* [Exercise requirements] Copy each line of the data below with the word "computer".

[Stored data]
+++
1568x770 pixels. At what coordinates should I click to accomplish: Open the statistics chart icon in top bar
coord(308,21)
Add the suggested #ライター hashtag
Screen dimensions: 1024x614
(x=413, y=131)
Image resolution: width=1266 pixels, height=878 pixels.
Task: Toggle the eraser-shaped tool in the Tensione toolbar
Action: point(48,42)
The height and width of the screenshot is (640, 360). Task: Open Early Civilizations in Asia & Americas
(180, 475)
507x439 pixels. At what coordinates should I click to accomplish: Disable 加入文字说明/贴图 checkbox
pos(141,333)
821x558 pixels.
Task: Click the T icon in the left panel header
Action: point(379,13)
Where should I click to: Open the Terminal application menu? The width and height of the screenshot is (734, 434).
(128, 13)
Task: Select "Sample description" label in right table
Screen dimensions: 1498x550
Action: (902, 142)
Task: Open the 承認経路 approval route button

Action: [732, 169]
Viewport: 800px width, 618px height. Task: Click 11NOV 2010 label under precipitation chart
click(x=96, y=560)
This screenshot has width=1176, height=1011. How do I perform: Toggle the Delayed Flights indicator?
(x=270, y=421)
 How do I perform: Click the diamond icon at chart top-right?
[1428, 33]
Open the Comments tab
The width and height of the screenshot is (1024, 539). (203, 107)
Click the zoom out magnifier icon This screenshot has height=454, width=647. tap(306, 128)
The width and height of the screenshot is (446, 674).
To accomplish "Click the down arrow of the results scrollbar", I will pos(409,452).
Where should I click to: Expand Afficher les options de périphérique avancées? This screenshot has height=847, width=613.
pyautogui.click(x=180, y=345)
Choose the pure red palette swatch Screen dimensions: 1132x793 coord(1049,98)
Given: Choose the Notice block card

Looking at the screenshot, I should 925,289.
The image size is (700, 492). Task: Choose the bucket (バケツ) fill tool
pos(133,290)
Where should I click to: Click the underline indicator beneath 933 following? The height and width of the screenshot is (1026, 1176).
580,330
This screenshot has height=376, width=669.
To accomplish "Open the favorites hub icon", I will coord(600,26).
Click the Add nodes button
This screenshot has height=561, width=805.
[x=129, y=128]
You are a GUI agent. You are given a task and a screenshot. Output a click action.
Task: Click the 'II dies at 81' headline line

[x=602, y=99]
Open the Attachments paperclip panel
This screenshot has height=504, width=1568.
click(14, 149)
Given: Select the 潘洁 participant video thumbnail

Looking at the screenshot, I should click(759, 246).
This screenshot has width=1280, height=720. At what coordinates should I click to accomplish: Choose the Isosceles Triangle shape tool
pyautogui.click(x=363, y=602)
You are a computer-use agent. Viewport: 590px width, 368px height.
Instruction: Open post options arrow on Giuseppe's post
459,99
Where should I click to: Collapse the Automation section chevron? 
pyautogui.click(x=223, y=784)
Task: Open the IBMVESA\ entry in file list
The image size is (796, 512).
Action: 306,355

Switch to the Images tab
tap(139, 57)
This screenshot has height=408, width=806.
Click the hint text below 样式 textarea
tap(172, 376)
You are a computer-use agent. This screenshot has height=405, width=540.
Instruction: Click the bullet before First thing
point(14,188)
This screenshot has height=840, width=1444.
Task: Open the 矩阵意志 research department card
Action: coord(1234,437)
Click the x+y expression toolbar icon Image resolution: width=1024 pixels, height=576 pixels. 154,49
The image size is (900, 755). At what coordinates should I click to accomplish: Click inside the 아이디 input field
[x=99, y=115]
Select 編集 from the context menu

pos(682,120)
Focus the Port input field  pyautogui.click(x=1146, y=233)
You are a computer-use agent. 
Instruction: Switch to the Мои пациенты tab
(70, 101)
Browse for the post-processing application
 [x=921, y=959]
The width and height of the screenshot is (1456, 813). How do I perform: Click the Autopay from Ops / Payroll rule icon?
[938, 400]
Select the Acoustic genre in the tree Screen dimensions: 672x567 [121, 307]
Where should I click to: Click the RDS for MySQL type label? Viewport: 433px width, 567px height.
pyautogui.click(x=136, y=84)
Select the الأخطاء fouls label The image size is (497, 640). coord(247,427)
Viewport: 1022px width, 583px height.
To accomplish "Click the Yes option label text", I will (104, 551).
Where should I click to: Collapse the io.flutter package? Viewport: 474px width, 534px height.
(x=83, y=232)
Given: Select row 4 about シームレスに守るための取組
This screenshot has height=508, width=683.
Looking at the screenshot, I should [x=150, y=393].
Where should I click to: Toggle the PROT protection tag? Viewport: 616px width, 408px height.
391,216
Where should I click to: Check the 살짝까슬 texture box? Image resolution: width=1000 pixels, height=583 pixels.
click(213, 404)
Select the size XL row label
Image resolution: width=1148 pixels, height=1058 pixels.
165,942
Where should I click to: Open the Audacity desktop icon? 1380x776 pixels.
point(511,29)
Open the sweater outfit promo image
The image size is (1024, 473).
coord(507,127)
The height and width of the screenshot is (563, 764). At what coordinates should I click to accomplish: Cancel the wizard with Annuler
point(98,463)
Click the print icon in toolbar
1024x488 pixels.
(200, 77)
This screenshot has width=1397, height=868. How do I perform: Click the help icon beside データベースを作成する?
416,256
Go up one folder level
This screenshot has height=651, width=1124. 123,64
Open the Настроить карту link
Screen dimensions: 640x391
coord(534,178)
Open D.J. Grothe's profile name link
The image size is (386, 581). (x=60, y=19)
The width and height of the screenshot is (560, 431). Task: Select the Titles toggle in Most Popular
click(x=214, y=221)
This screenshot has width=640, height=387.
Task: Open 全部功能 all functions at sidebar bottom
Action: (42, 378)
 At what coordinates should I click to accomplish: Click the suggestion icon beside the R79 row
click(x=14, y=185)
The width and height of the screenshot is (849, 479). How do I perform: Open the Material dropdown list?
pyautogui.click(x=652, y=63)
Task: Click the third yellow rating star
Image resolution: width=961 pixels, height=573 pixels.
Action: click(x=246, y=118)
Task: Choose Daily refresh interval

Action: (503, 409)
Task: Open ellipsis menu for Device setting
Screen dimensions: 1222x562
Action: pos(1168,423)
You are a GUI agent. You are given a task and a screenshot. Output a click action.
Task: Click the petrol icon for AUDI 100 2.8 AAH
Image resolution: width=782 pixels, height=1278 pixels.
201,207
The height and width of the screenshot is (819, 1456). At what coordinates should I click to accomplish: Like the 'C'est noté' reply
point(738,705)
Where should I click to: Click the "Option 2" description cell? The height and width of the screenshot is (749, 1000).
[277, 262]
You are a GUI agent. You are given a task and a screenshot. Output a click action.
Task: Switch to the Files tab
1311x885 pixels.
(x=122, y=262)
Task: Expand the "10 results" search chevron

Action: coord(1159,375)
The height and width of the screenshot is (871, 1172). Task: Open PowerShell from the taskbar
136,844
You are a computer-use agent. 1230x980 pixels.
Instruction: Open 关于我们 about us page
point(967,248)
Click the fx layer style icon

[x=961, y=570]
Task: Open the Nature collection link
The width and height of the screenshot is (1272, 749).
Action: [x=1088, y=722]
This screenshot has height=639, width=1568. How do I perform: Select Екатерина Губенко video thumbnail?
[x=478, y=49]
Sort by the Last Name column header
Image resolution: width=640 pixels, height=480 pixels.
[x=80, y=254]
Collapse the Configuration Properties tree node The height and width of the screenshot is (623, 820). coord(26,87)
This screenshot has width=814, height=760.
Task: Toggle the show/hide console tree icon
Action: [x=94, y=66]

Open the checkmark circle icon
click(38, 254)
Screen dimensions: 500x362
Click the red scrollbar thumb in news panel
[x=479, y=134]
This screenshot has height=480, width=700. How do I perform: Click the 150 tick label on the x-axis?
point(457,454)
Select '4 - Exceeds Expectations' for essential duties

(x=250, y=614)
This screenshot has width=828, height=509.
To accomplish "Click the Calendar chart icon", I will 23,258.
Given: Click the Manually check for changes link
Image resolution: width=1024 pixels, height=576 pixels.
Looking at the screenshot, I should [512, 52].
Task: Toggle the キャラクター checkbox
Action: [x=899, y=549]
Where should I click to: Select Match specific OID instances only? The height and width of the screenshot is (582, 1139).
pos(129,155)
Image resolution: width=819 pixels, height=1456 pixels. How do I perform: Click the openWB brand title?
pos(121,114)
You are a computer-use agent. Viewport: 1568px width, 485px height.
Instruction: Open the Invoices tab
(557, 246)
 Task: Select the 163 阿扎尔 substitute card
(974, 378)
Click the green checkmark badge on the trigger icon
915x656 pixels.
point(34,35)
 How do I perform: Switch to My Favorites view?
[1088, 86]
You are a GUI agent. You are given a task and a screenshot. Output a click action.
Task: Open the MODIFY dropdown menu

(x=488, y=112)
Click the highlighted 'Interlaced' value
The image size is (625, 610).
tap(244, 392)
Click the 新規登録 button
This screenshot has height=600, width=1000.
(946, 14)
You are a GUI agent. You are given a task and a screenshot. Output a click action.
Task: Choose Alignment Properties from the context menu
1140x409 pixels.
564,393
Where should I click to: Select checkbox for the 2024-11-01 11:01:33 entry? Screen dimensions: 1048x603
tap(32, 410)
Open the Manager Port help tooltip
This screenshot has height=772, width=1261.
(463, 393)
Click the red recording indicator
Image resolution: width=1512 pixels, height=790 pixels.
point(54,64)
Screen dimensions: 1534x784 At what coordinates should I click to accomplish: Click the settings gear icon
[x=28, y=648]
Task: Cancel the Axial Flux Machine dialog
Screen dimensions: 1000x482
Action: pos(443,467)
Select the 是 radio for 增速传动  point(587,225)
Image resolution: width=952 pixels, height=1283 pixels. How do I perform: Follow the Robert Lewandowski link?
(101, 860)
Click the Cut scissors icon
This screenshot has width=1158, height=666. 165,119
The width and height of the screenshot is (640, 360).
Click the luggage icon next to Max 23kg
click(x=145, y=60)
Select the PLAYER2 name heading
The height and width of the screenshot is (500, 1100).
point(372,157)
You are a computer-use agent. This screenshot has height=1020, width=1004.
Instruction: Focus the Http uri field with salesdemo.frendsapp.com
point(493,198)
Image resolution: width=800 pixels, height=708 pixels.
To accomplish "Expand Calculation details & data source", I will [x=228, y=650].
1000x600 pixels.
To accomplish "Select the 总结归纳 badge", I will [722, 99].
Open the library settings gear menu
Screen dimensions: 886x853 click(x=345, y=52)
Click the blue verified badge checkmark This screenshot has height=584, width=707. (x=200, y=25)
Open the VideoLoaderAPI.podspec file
+++
* [Solution for this problem]
You are a computer-use agent. Viewport: 590px width, 368px height.
You are a computer-use agent. This screenshot has height=405, width=540.
You are a computer-use agent. 
You are a computer-use agent. 1230x980 pixels.
You are a computer-use agent. Viewport: 1568px width, 485px height.
You are a computer-use agent. This screenshot has height=1020, width=1004.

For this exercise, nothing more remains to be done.